Derek McInnes took his team to St Andrews ahead of November's unsuccessful Betfred Cup final showdown with Celtic.
This time, however, the Pittodrie men are staying in the Granite City to prepare for this season's sixth and final battle with the rampant Hoops.
The Reds have lost all five meetings so far but goalkeeper Lewis reckons his boss is right to reject a change of scenery and keep the build-up low key as Aberdeen chase their first Scottish Cup win in 27 years.
He said: "We all appreciate it's a big occasion but staying at home and trying to treat it like any other game can be seen as a positive.
"No-one needs to tell us it's a big game, we all know it. Everyone has family coming along and it's a sell-out.

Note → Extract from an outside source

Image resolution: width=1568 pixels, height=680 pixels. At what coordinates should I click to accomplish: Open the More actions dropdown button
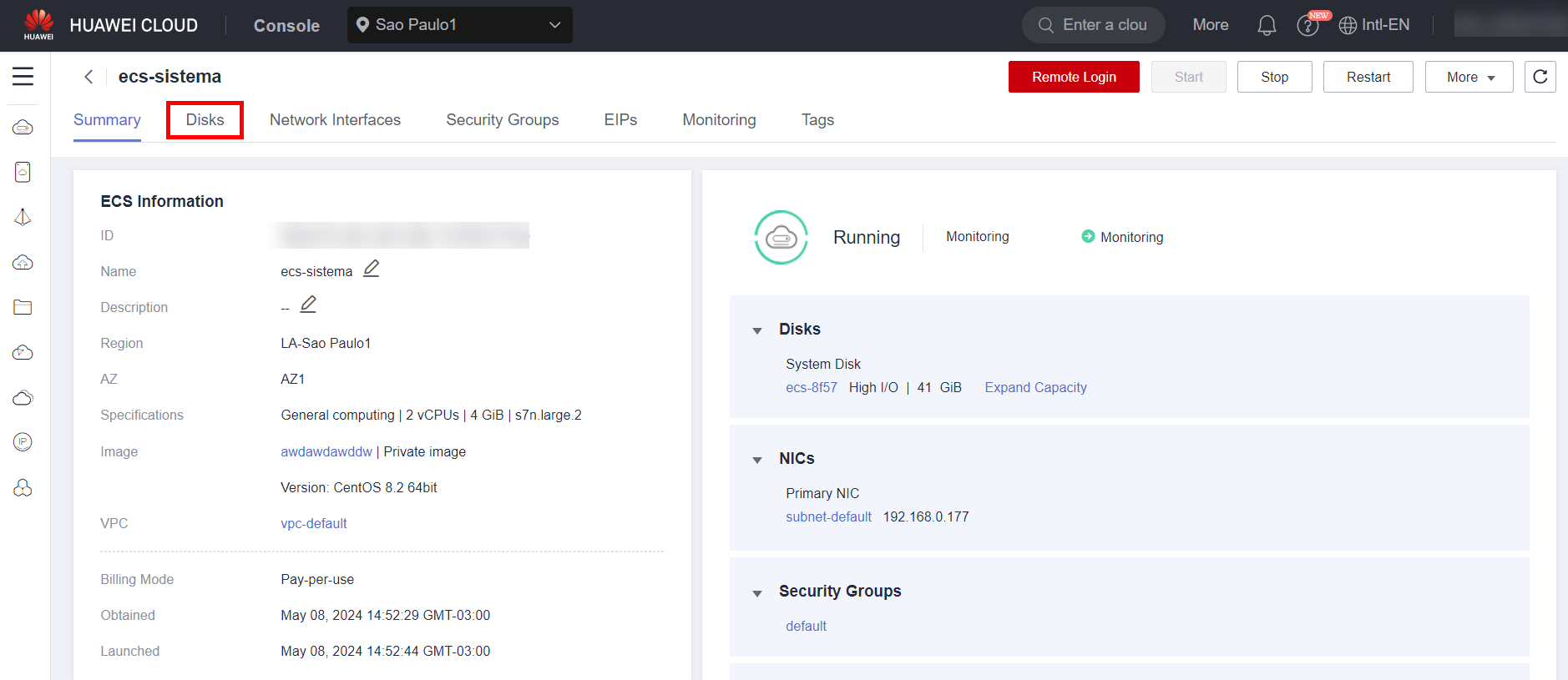click(x=1469, y=77)
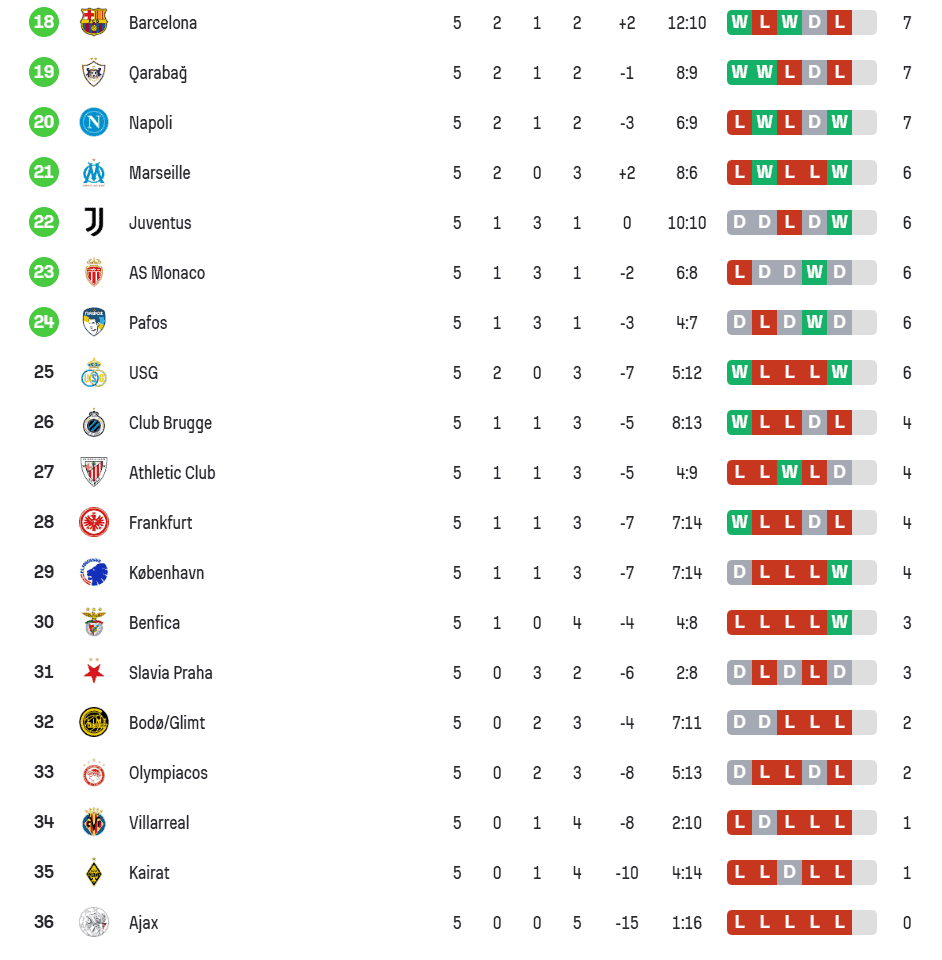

"We're all aware of what is at stake and hopefully we'll give a performance that reflects that."
The Dons' chances of landing the campaign's first piece of silverware folded when they handed Brendan Rodgers' free-flowing midfield the freedom of Hampden to pick their passes.
The result was a bitter 3-0 loss as the Parkhead side wrapped up their 100th trophy success.
But having made history themselves this month by beating Rangers at Ibrox for the first time in a quarter of a century, Lewis believes his side have proved they have developed a nerve for the big occasion.
"Everyone can't wait to get there," he said.
"The last time the teams met earlier this month we lost 3-1 but we did play some good football and we will take some confidence from that. We will study all the games we have played against them previously. We are confident that we can carry a threat to them and get a positive result.
"We have had moments and spells where we caused them problems. We need to make sure we do not have any lapses in concentration. We need to be fully concentrated for 90-plus minutes.
"We gave them too much space and sat off them a bit too much at Hampden last time. We will certainly have a plan in place to combat that this time.
"But a lot has happened since then. It was a harsh lesson but we have moved on from that. We've learned from all the big games we've played this season. We have played a lot of them this season. We will use those experiences to help us on Saturday.
"The result at Rangers was a big result. It showed that when we are in those big-game situations in front of a big crowd the team does have the bottle to produce big performances.
"Although Celtic are favourites to win the game we still put pressure on ourselves to perform at a certain level, as we have done throughout the whole season."
Aberdeen's last Scottish Cup triumph in 1990 also saw them take on Celtic.
Victory was clinched on penalties, with defender Brian Irvine smashing home the decisive spot-kick.
But that only came about after goalkeeper Theo Snelders made himself the hero by tipping Celtic defender Anton Rogan's effort around the post.
Lewis knows he could be called upon to perform a similar act this time but even so, he admits he will not bother limbering up for a potential shoot-out before the match.
He said: "I'm sure the lads will have a little practice going into the final so they know which way they are going to go and can step up with confidence.
"I don't tend to practice saving penalties too much though. I tend to go with my instinct on the day.
"I don't think I've ever been in a penalty shoot-out as a professional. There might have been one at youth-team level.
"Hopefully we can do it in 90 minutes and not have to bother with penalties.
"If it does goes all the way, I won't feel too much pressure. As a goalkeeper you can enjoy them a little bit - obviously if you come out on the winning side you can be the hero."